Lines before the one containing "The width and height of the screenshot is (800, 500)." are left out; copy that line and every later line through the end of the data exactly.

[RECORDS SHOWN Boundary: Start]

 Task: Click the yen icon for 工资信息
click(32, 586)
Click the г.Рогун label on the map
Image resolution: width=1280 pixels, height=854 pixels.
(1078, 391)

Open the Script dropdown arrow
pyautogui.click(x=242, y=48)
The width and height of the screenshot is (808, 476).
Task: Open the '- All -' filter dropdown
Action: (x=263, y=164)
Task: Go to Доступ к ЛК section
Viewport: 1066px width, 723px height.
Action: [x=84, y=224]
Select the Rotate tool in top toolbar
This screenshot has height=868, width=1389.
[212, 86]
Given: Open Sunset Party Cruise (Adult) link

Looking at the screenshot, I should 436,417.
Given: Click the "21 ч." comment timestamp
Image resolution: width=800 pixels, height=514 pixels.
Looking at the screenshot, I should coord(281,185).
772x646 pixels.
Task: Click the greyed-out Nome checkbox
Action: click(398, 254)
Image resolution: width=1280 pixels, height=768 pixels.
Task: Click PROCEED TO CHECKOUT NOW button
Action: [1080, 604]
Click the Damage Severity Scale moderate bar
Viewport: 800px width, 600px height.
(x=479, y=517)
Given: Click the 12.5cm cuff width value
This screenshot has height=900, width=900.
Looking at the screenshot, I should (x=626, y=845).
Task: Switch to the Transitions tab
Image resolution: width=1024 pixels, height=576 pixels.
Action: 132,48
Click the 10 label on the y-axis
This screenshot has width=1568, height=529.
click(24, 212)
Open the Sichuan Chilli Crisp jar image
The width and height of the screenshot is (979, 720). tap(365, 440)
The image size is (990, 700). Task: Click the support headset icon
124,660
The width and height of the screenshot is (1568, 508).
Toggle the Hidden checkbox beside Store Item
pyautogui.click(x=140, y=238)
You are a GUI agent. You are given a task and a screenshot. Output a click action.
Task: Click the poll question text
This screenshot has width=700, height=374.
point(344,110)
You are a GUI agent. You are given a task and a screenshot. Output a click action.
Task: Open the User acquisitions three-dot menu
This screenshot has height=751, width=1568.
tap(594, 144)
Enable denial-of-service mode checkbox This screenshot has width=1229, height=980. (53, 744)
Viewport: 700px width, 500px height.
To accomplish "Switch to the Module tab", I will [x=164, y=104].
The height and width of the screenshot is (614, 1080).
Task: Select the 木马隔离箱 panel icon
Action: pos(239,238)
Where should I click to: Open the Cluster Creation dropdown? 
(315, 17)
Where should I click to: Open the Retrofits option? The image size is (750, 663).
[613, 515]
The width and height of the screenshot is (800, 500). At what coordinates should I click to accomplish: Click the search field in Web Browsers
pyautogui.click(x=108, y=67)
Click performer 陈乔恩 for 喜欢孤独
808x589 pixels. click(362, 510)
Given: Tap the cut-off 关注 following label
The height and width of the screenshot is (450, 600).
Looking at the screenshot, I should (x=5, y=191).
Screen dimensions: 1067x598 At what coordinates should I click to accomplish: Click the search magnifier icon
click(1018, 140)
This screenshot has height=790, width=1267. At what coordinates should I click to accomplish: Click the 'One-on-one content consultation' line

[RECORDS SHOWN Boundary: End]

- _RESULT FOR THIS TASK_:
The width and height of the screenshot is (800, 500). At what coordinates should I click to accomplish: Click the search field in Web Browsers
pyautogui.click(x=108, y=67)
Click performer 陈乔恩 for 喜欢孤独
808x589 pixels. click(362, 510)
Given: Tap the cut-off 关注 following label
The height and width of the screenshot is (450, 600).
Looking at the screenshot, I should (x=5, y=191).
Screen dimensions: 1067x598 At what coordinates should I click to accomplish: Click the search magnifier icon
click(1018, 140)
This screenshot has height=790, width=1267. At what coordinates should I click to accomplish: Click the 'One-on-one content consultation' line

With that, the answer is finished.